SFS will offer the full range of Savvis services through a General Services Administration schedule contract. The services include hosting, networking, digital content services, managed security services and professional services. SFS' initial emphasis will be on earning subcontracts to an array of prime contractors.
The company was formally launched in January 2005 but has been operating under the radar while Don Teague, a telecommunications industry veteran hired to serve as vice president, put together a sales force and the necessary infrastructure.
“We’ve been doing that, and we’re now ready," he said. "We’ve been winning contracts along the way, [but] 2006 is really our action year.”
Savvis has worked extensively in the commercial sector but is not well-known in the government market, Teague said. In part, he brought his credibility and reputation to the table in taking the lead at SFS. Teague has served leadership roles in the federal divisions of Sprint and AT&T during the past few years.
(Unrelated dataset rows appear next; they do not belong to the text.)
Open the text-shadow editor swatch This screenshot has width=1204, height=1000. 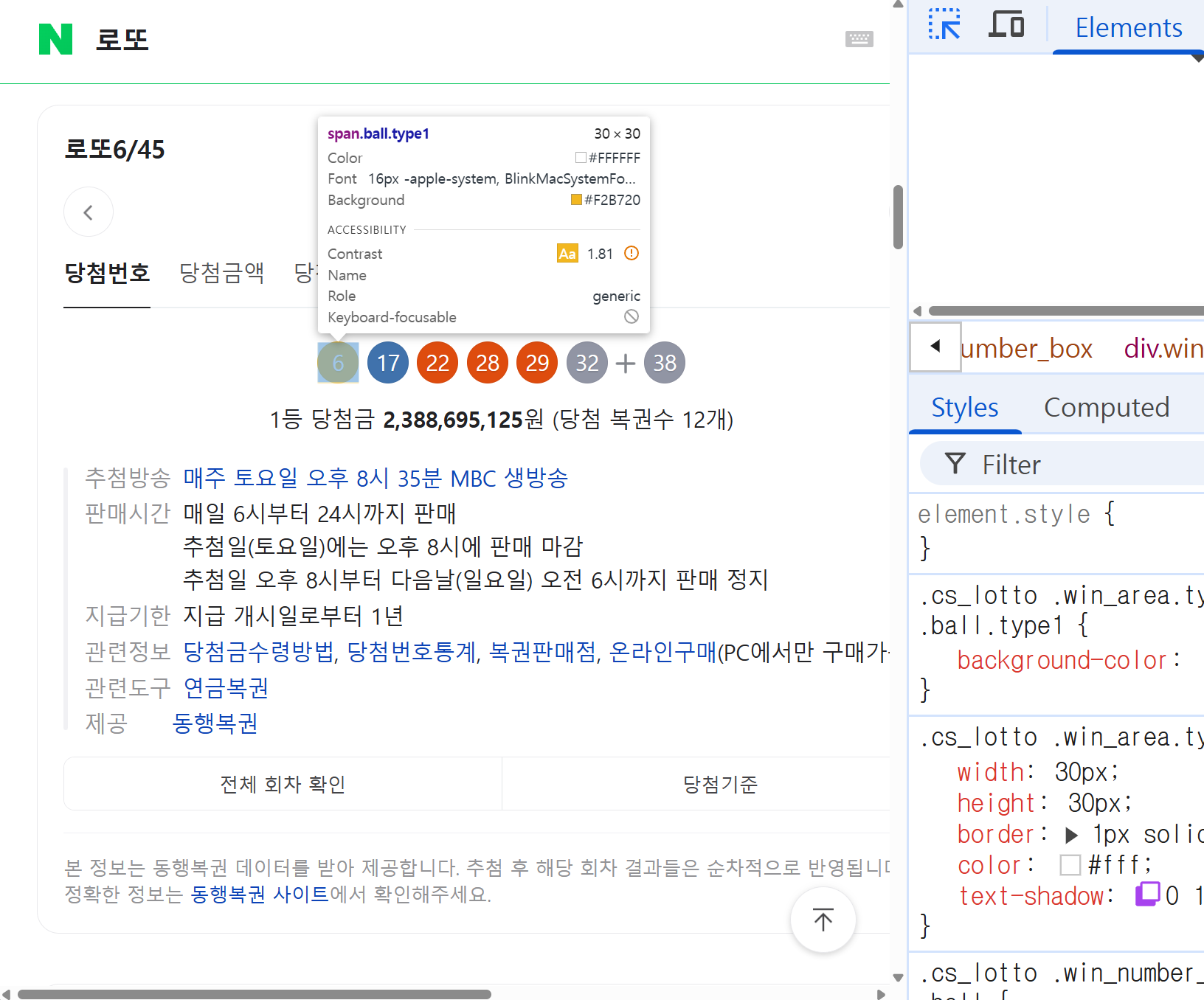coord(1146,894)
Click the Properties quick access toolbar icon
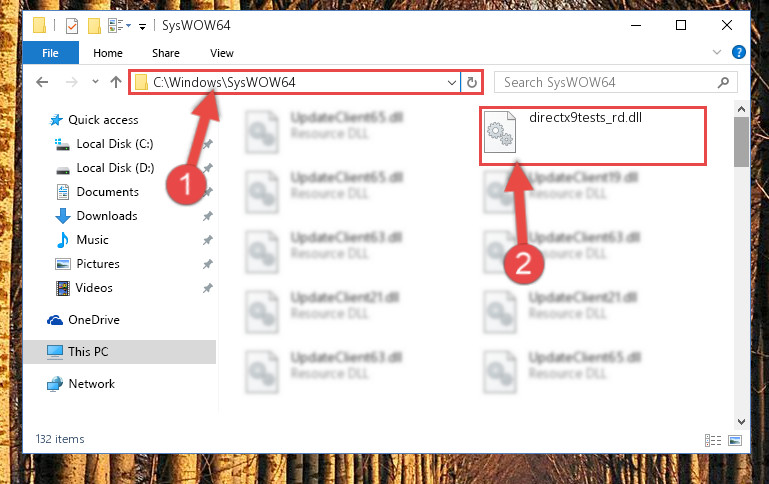 coord(72,25)
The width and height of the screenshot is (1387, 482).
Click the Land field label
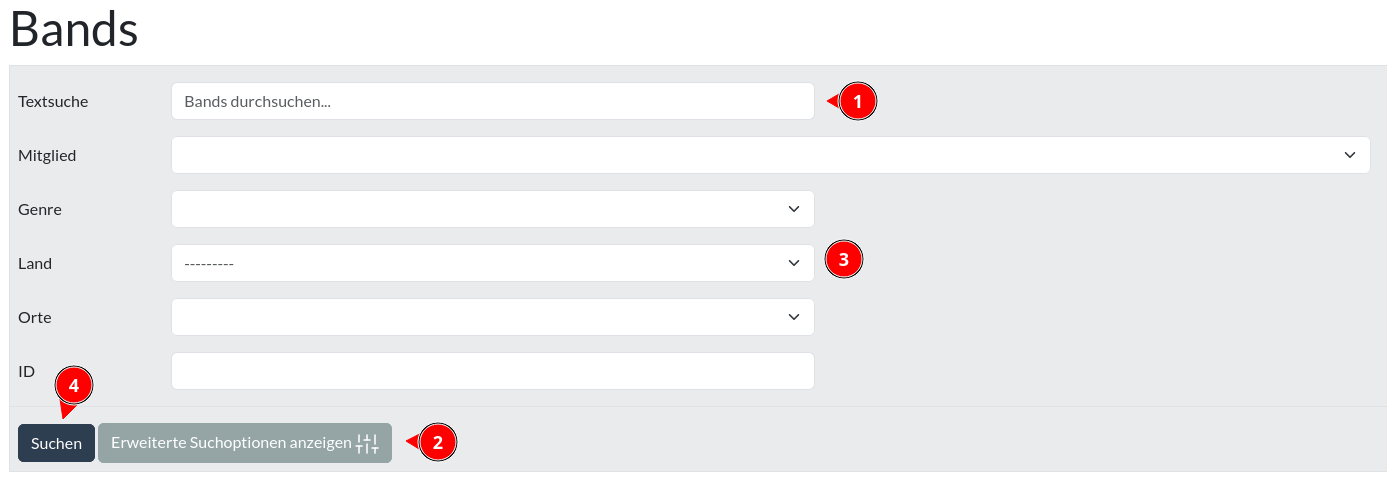[x=35, y=263]
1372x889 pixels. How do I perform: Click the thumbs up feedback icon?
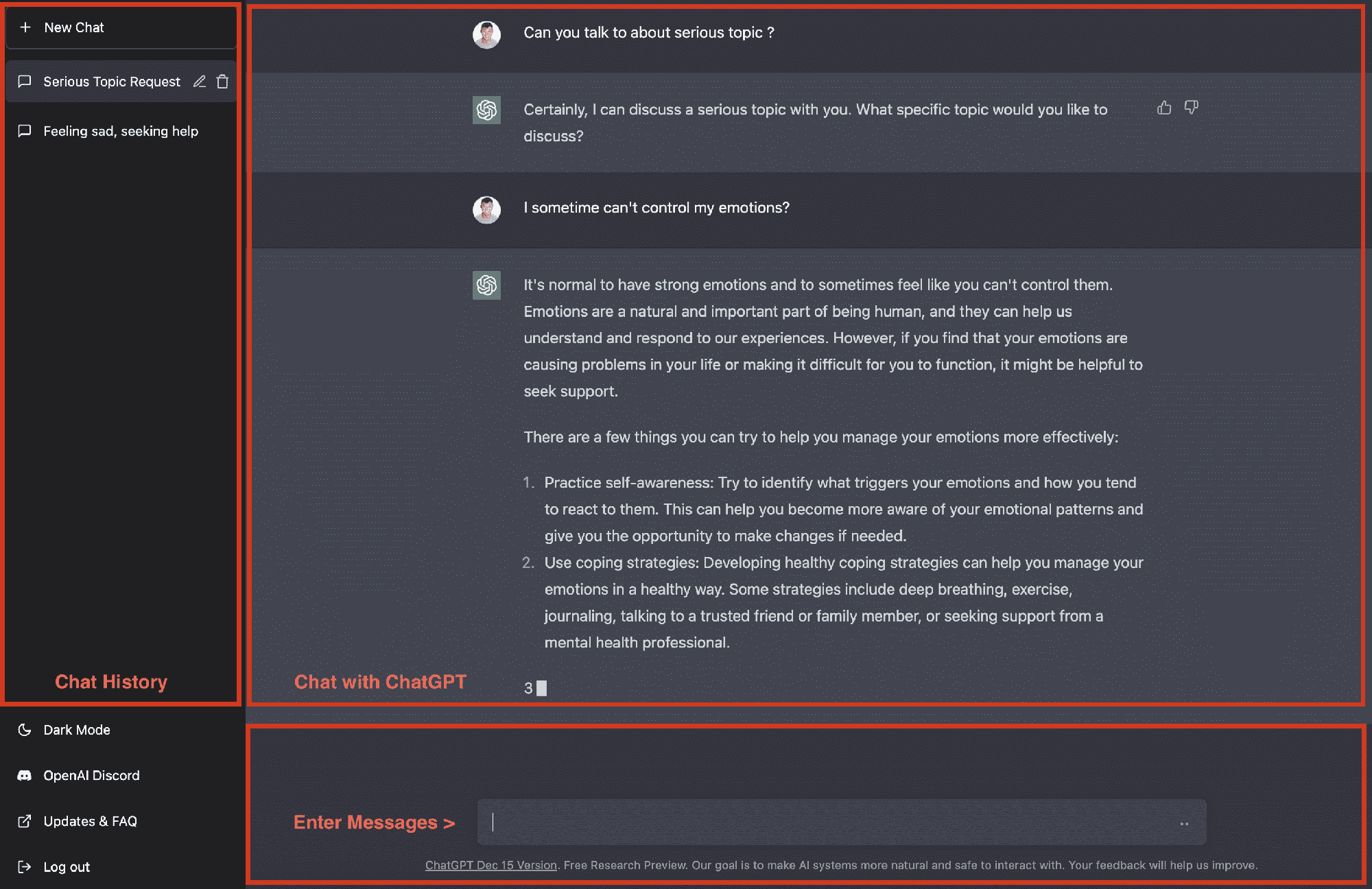point(1164,108)
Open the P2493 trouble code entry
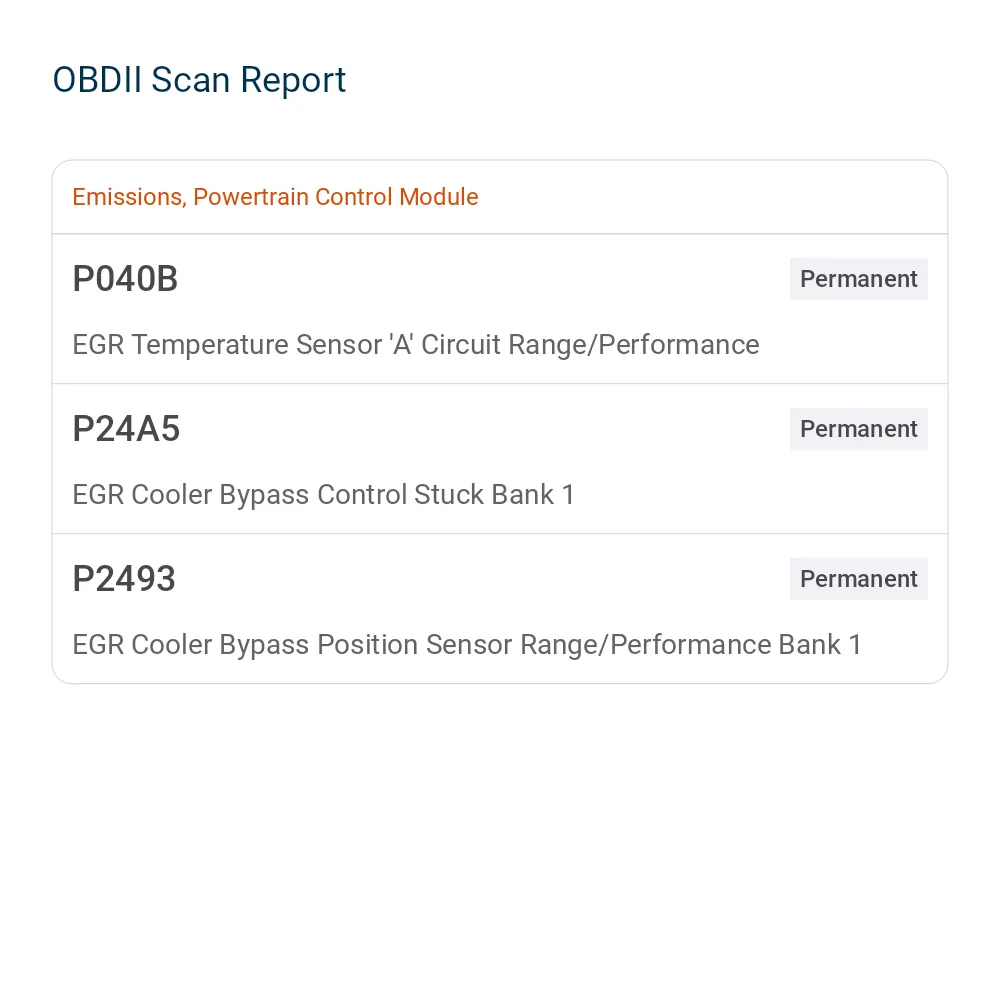1000x1000 pixels. [x=500, y=609]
As important as that is, he said, “there’s no substitute for basic blocking and tackling. The momentum we’re achieving is not just a matter of having great sales and marketing people. We derive a lot of our value from the work we’ve done on the commercial side.”
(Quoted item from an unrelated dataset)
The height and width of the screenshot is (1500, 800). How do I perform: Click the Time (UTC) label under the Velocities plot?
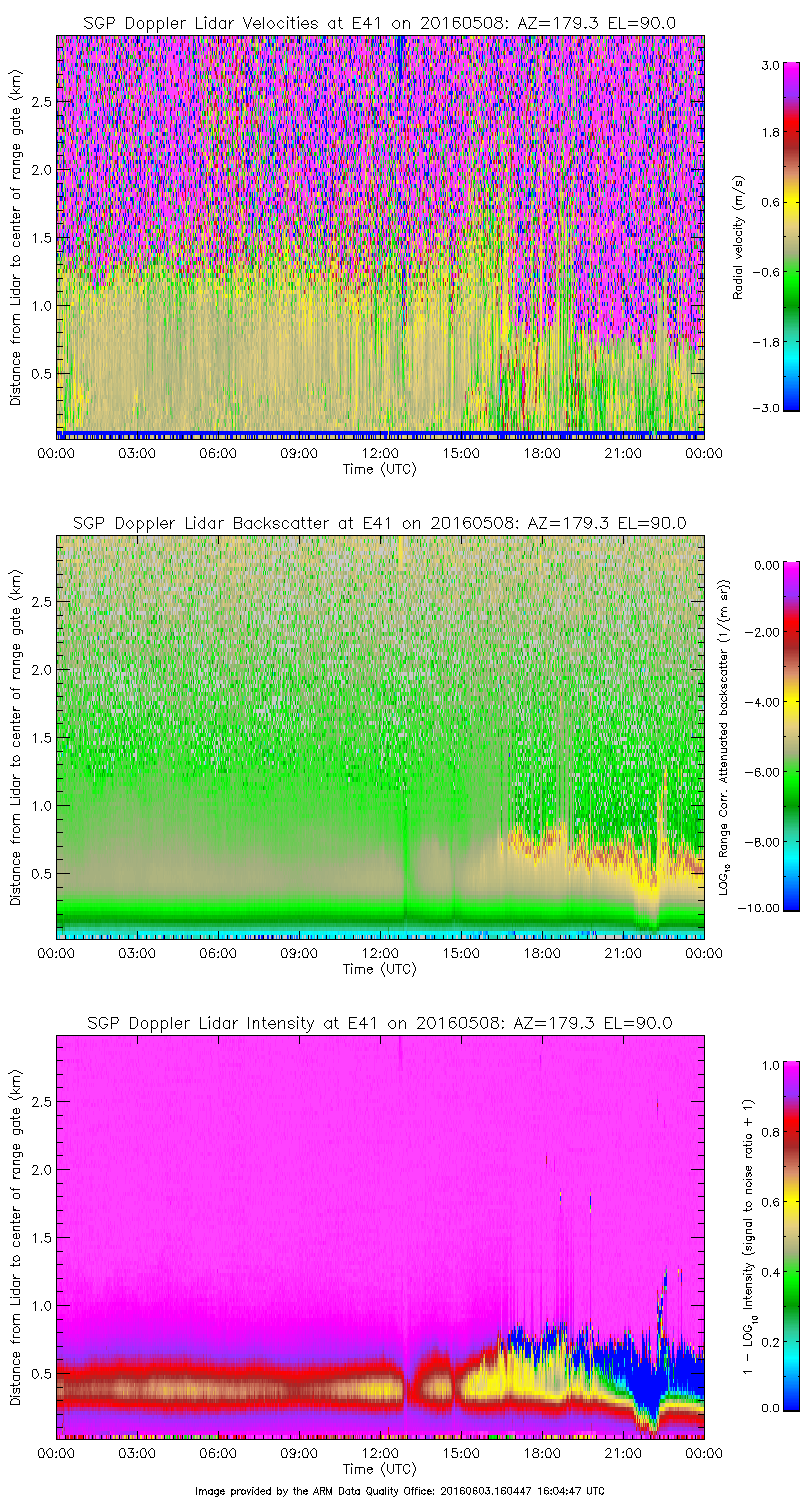380,468
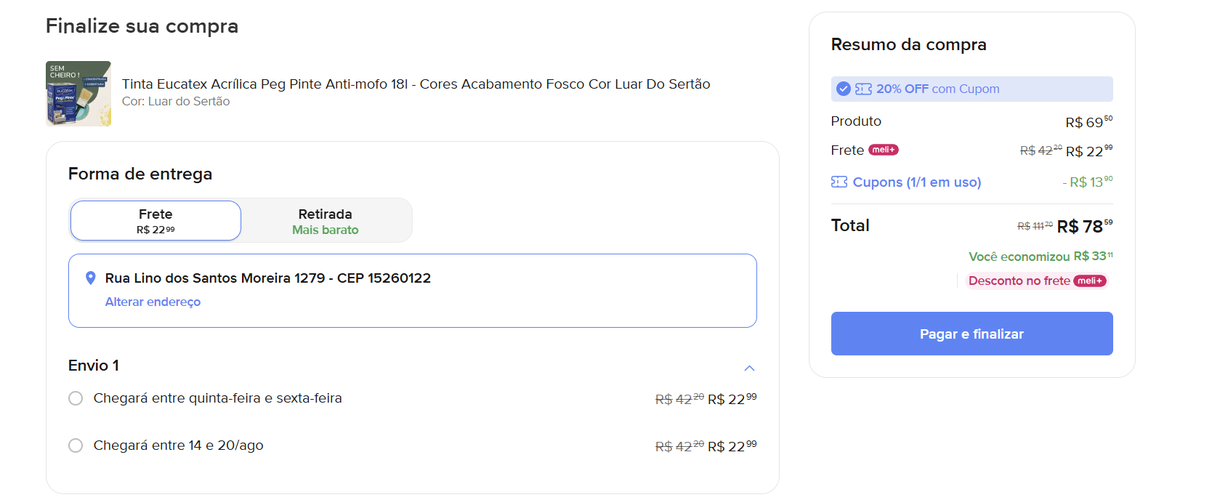Image resolution: width=1220 pixels, height=500 pixels.
Task: Click the meli+ badge beside Frete
Action: click(x=883, y=150)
Teague plans to compete for a place on several high-profile contracts due for award in 2006, including the Networx network services contract, the Alliant governmentwide acquisition contract, GSA's Veterans Technology Services GWAC, the Army's Information Technology Enterprise Solutions-2 GWAC and the Defense Information Systems Agency's Encore II IT services contract.
As he led the preparatory work at SFS through 2005, Teague said, "I thought that the contracting cycle we were stepping into was very, very important.”